More generally, it's notable that scepticism about the growth of ESG is shared by both Left and Right, particularly the extent to which it's simply a marketing tool for active management. Having recently read a couple of Right-leaning critiques there are elements I find myself nodding in agreement with. For example, I could have written this (and sort of have):

Regulation by governments is not only more efficient but also possesses democratic legitimacy. Proponents claim that ESG is necessary to achieve inclusive capitalism, but political power wielded by a handful of billionaire Wall Street oligarchs provides a pretty good definition of insider capitalism. 

The author is a former (early 90s vintage) Conservative Treasury Spad.

I don't think ESG is the solution to the world's problems. I do have concerns about the political aspects of it that I think have been *hugely* overlooked in the rush to Get Blackrock To Do Things. And it is definitely the case that ESG is used as marketing device. And yet at the same time I think things are improving as a result of companies being subject to more scrutiny of their management of ESG issues and investors challenging them more often. Can't it be both of limited effectiveness, and better that it exists than not?

I feel the same way about behavioural economics. It was a niche field for a long time, then became very fashionable. Lately there has been a very negative counter-reaction. No doubt there is some dodgy research out there that over claims. But again there seems to be a tendency to think it's either The Answer or a giant swindle. It seems more likely to me that as an area of study it has contributed usefully to understanding some things but not others. Some behavioural effects might be basically meaningless, others significant. Surely we can pick and choose.

And finally in Big P politics discussions of why certain leaders or parties are failing regularly fall into really annoying single factor explanations. The 'Red Wall' narrative is a good example. I have no doubt that some 'traditional' Labour voters have deserted the party because they are socially conservative and feel culturally alienated. But I also think that some of these voters are financially secure - both owning houses and having decent pensions - and as such may materially no long have the same interests as when they were at work. 

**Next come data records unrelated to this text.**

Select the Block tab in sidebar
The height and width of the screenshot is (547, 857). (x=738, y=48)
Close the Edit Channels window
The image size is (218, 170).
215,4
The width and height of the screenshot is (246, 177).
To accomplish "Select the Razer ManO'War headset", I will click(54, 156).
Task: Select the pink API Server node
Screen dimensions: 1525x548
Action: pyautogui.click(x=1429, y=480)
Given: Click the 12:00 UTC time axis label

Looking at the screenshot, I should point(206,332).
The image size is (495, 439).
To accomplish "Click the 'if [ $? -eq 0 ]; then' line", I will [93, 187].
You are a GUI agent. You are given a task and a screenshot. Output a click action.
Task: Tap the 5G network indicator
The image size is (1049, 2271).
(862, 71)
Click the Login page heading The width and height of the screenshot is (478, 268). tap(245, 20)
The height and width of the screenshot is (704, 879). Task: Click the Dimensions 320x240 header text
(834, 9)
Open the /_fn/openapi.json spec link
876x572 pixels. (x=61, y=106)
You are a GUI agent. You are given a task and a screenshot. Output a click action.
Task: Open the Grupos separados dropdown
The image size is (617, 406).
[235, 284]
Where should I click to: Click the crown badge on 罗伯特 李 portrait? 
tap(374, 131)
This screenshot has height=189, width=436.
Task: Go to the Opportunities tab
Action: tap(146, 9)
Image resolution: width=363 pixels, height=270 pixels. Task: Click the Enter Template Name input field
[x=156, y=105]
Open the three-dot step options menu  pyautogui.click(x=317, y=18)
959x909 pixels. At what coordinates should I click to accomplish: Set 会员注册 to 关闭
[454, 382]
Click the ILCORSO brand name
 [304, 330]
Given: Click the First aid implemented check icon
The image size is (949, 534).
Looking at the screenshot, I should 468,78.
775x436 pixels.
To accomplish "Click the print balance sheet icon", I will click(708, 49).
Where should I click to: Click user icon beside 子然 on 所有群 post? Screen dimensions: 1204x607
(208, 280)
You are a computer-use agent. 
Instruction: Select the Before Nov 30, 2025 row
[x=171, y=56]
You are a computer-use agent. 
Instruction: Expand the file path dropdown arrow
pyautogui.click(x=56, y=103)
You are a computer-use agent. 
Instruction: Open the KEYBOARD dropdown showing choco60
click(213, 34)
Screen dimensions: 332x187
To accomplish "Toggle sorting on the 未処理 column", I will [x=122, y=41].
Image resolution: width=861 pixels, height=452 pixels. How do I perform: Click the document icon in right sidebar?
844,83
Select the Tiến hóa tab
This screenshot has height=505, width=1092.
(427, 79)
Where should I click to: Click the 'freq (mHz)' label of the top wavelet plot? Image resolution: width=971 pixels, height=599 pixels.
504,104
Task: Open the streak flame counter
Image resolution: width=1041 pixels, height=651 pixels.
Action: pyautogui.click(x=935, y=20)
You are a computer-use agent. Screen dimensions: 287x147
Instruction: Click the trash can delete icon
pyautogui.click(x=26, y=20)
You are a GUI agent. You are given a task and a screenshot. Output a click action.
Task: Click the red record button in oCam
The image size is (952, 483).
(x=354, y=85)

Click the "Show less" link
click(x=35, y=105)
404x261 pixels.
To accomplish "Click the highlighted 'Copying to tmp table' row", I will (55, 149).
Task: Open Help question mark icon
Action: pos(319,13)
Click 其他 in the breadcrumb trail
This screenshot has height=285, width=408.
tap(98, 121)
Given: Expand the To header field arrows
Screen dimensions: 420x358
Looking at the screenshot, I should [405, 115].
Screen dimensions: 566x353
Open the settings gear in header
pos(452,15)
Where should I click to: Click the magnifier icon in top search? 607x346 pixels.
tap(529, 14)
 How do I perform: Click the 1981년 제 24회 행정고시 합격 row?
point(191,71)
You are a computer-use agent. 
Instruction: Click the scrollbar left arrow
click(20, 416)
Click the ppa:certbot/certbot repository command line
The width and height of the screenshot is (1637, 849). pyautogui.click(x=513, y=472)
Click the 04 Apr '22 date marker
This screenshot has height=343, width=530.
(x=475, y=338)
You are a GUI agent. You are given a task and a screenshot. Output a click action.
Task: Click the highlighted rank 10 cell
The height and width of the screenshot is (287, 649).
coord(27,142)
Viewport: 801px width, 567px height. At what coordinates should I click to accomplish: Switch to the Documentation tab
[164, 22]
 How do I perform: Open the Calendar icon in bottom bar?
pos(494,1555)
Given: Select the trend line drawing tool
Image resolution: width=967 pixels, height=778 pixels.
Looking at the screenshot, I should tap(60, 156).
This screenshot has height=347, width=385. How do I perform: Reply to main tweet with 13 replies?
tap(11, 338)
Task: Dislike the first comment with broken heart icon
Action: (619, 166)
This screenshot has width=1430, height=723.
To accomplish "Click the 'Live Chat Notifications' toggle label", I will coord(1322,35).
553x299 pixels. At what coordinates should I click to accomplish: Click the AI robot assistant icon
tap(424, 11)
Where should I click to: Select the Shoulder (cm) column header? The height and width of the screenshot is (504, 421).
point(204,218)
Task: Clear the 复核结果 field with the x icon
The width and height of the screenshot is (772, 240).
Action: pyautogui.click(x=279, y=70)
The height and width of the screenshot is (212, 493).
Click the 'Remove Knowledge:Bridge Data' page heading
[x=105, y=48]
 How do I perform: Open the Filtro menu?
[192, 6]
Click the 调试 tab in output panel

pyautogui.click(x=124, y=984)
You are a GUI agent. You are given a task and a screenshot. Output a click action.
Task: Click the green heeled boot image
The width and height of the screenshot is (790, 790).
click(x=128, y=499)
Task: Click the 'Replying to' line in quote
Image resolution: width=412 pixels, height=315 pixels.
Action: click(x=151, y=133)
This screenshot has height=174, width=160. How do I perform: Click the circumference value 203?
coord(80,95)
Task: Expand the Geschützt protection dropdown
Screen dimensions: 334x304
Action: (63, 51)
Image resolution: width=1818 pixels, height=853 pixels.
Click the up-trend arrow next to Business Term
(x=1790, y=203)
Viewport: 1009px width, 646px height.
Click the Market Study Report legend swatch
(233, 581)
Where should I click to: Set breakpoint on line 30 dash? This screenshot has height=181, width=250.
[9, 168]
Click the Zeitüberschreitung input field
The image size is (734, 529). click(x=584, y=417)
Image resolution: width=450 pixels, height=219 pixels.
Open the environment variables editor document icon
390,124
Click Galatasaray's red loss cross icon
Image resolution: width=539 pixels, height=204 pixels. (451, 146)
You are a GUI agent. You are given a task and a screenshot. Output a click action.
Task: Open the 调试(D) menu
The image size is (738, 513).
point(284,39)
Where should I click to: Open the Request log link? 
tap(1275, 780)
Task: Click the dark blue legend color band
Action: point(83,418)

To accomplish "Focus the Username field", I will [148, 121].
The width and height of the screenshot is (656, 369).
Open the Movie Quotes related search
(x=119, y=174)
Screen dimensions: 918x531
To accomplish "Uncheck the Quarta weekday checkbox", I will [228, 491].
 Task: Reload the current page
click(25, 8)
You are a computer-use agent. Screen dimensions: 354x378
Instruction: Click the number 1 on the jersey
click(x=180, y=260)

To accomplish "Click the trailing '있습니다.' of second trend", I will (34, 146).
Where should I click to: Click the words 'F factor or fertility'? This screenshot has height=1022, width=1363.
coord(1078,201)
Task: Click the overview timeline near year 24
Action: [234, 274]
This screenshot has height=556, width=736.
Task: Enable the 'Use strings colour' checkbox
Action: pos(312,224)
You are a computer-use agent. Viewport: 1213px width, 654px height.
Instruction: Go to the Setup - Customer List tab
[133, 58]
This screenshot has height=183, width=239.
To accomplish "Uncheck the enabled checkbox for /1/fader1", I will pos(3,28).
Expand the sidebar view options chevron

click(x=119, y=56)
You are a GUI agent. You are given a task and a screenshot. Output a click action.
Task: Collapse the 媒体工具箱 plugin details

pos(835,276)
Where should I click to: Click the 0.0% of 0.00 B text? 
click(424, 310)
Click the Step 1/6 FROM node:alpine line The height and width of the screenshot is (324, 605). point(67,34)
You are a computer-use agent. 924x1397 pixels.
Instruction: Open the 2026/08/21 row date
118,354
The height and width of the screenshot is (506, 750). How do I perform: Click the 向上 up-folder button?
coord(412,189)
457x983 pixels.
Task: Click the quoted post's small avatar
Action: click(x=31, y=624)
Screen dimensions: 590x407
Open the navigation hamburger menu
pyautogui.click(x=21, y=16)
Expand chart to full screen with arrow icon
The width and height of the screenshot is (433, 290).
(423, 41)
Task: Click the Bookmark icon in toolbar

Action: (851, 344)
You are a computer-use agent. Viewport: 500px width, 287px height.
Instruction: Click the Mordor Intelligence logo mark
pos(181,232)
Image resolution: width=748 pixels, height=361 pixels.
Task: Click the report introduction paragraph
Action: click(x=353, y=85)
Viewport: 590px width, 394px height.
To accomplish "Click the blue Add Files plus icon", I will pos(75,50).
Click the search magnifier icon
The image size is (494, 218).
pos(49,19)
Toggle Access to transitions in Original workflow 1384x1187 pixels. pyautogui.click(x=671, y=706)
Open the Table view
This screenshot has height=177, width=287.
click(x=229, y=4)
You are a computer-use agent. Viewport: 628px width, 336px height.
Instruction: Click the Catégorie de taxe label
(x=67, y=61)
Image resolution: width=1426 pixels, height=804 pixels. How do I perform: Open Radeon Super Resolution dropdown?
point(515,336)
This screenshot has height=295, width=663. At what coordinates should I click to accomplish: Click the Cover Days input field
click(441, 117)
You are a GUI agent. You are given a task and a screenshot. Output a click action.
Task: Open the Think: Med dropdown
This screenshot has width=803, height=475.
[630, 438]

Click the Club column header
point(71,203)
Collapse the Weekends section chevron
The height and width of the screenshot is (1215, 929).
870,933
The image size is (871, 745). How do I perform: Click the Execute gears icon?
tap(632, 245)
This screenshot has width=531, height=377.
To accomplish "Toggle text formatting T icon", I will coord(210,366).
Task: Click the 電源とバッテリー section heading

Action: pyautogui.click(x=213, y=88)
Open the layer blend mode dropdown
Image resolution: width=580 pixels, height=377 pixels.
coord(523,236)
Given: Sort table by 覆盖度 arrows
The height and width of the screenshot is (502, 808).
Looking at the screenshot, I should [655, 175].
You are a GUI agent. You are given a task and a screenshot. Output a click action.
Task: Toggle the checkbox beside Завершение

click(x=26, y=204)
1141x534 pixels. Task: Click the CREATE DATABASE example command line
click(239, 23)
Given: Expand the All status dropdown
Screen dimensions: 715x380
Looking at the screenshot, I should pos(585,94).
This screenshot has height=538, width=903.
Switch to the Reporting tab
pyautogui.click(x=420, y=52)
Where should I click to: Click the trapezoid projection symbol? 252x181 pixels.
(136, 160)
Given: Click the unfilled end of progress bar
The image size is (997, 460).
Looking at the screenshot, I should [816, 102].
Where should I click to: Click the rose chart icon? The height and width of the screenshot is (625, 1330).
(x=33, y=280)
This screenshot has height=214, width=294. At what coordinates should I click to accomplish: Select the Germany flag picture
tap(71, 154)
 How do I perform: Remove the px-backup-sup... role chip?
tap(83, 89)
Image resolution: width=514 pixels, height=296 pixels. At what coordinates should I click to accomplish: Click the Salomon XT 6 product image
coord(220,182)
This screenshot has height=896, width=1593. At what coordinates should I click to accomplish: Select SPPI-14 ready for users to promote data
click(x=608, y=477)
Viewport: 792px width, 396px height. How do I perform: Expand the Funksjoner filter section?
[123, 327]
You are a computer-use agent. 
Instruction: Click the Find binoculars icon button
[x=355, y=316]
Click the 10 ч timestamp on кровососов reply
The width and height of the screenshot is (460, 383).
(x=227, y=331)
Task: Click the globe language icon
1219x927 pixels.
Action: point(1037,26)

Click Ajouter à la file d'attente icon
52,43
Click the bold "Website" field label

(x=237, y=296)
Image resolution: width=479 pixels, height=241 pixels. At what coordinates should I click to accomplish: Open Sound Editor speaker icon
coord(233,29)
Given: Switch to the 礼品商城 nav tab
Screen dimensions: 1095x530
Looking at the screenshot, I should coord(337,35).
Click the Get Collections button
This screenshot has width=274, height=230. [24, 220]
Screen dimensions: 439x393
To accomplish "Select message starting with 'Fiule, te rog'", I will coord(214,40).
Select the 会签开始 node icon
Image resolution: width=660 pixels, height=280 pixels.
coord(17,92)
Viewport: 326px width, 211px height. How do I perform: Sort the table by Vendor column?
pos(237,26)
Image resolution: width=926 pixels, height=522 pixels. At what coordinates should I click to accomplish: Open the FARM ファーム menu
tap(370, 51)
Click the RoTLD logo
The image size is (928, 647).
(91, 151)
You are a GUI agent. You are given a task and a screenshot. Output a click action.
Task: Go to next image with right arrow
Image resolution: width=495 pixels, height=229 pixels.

To paraphrase another Duncan (Weldon) a bit - why do we think home owners with secure retirements will vote Conservative in the South East but not the North East? Currently this is a big cohort of voters that turns out and votes Right.* But those coming behind them may neither own homes or have decent pensions. They may put rather less emphasis on cultural issues and more on economic ones and may skew Left, who knows? But currently much political commentary seems stuck in the rut of 'Red Wall voters won't like this' as if this is the only factor at play. 

Similarly I believe both that Labour lost votes in 2019 because it shifted to a Remain position and that it may have lost more if it had not. 

It's not just One Thing.

(I should stress, by the way, that I am regularly guilty of this way of thinking myself. I just hope that, now I'm more aware of it, I can lean against it a bit.)

*interesting subplot is that this group also seems to the most convinced that we need to spend serious money tackling climate change. But perhaps that's a burden that is likely to fall primarily on working age taxpayers?